Voici la série de DVD proposée par le Spiegel : du cinéma français. Rien d’exceptionnel, le cinéma français est très réputé ici, comme on le voit tant à la télévision qu’au cinéma. Certes, tout le monde ne le regarde pas en version originale, même s’il y a des amateurs. Mais la France est toujours un sujet d’intérêt. Le raffinement, l’art de vivre, la qualité de la cuisine font notre réputation – un peu usurpée. Cela dépasse le domaine du luxe et de la cuisine : la France est observée, étudiée, regardée. On en parle beaucoup aux informations, et aps uniquement ne raison du coupe présidentiel. Chaque décès d’acteur, de chanteur est commenté même sur l’équivalent de France Info, B-5-Aktuell, et dans les journaux. Un exemple : la mort de Maurice Garrel, l’acteur, père du cinéaste Philippe Garell et grand-père de l’acteur Louis Garell, a fait l’objet d’une information : ce n’est pourtant pas une grande célébrité et je ne suis pas sûr qu’on en a parlé sur France Info ou France Inter. Ces derniers publient régulièrement des analyses détaillées de livres français traitant de la France. La Bavière, très francophile, va peut-être plus loin dans ce travers que le reste de l’Allemagne. Le nord-ouest serait plus tourné vers l’Angleterre. Mais je retrouve le même intérêt sur les chaînes de télé et de radio nationales. Su les radios culturelles, on diffuse massivement de la chanson française : certes la pénible Zaz, mais aussi d’illustres inconnu(e)s. Le choix est discutable, mais touchant.

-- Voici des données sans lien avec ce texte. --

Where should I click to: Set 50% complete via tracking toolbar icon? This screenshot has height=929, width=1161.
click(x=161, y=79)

L’inverse n’est pas du tout vrai, les Français préférant se pencher sur l’Angleterre, qui nous détesterait tant et sur nos amusants voisins transalpins. De l’Allemagne, on s’en contrefiche. L’apprentissage de l’allemand est en chute libre, il est devenu un vestige, une curiosité. Ici, le français est encore la langue la plus apprise après l’anglais, même si l’espagnol est en train de monter à ses dépens.

Et si l’on veut s’amuser avec les clichés, on pourra regarder une émission, un talk-show dont l’animateur est un Français germanophone, Alfons, mal fringué (c’est l’hôpital qui se moque de la charité), qui cultive un terrible accent français et joue les persans en Allemagne, faussement idiots (son site ici). Quand un Bavarois présentera-t-il en culotte de peau une émission à la télévision française ?

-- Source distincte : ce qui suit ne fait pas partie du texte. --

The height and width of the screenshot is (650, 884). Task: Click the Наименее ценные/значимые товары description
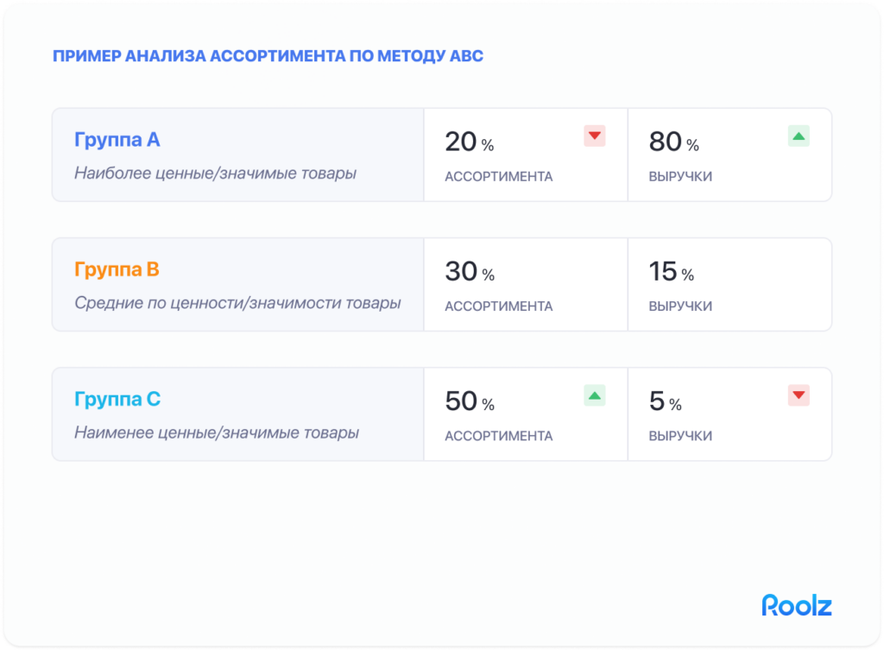(217, 432)
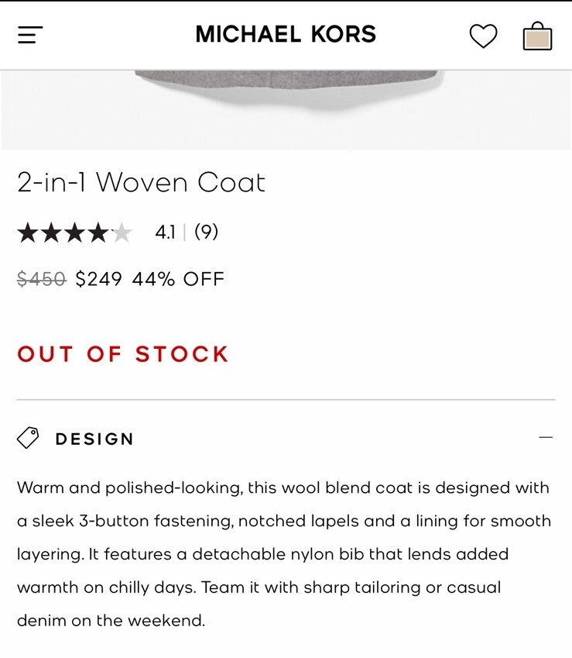Click the 4.1 rating score
This screenshot has height=658, width=572.
coord(165,232)
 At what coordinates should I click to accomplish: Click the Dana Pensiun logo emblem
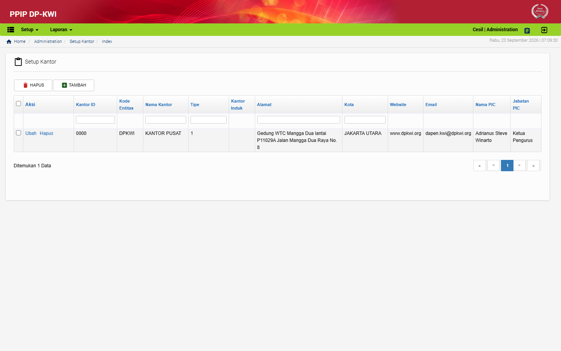point(540,11)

mercredi 28 septembre 2011

Shoah à Würzbourg


Dans cette ville, on a discrètement signalé dans le sol les Juifs qui ont péri pendant et par le nazisme par des pavés dorés, devant leur domicile. On s'arrête, des noms sont sauvés de l'oubli, des tragédies se devinent, avec les noms de familles entières. On mesure progressivement l'étendue de la shoah, dans un ville, comme tant d'autre. Une idée intelligente.

mardi 27 septembre 2011

Que cherche-t-on à l'Oktoberfest?

Pour les dames, ceci:

Pour les hommes, cela:

Il y a du bouchon en perspective.

Un dernier coup de Maß


Jeudi dernier, j’ai fêté la fin de mon travail-marathon sur le Theresienwiese, là où se tient en ce moment l’Oktoberfest. Le soleil brillait sur les Biergarten. Dans les tentes, à la Hofbraü
à la Löwenbrau ou dans la plus belle, l’Hippodrom, on s’affaire, c’est l’usine à nourrir les soiffards. Les serveuses portent avec énergie leurs bocks de bière, ou font la queue avec leurs plateaux à remplir de canards, de poulets, de jarrets de porcs, de patates… Mon point de rendez-vous fut la boutique un rien kitch où l’on vend du cochon de lait, qui rôtit sous nos yeux et fond sous la langue.

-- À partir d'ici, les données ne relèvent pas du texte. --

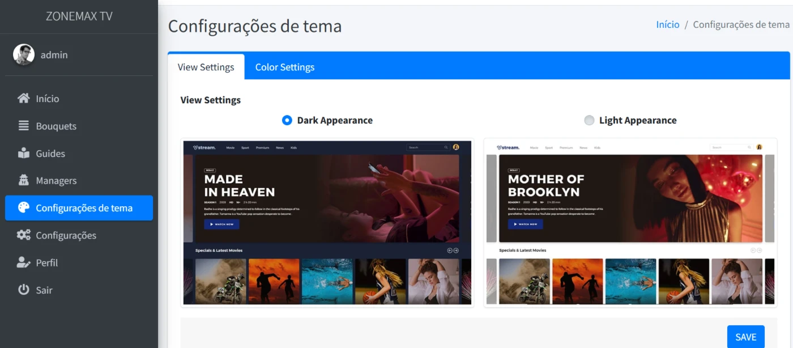Click the gears icon beside Configurações
Viewport: 793px width, 348px height.
[x=23, y=235]
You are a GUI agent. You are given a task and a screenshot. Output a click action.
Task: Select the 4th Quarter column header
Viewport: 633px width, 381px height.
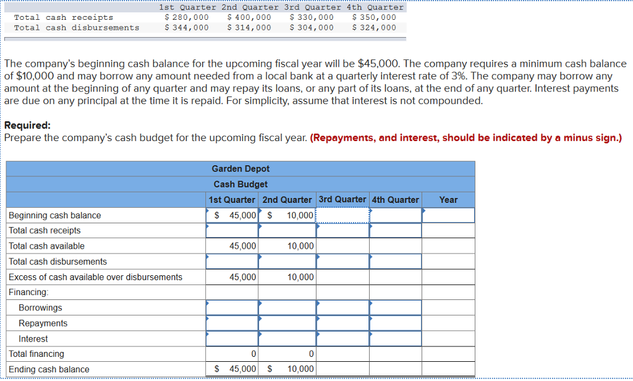tap(396, 199)
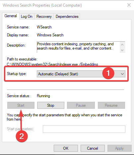This screenshot has height=155, width=134.
Task: Click the red number 2 annotation badge
Action: [22, 136]
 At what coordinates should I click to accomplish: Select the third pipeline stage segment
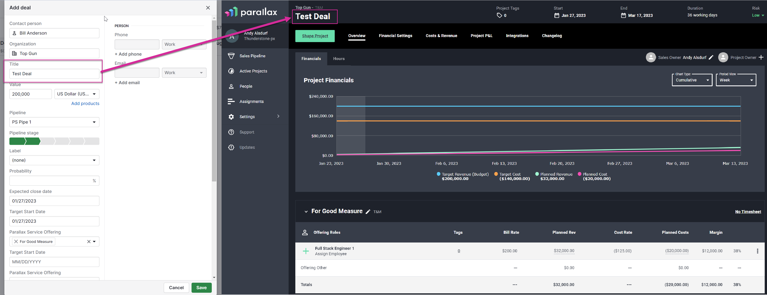[x=48, y=141]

Ceux qui n’ont pas le temps d’aller dans la direction indiquée par l’ange sont parfois dans un état de décomposition avancée. Mais il n’est pas besoin d’être saoul pour être un énergumène, on peut arborer sa chevelure ou des tatouages bariolés. Chose banale ici : je n’avais jamais eu autant de tatouages et de piercings avant de vivre en Allemagne.

Qui veut se transporter dans le passé peut faire un tout chez l’illusionniste, avec la femme sans tête, celle qui n’a pas de tronc, et bien sûr, le tour de lévitation, au truc assez réussi. C’est jour de fête à nouveau, mais avec six millions de visiteurs…

Nous finîmes au café Kaiserschmarren, mais mes amis s’y sont trop mal comportés pour que je vous en montre des photos. Que des bons souvenirs par conséquent. Une dernière fois.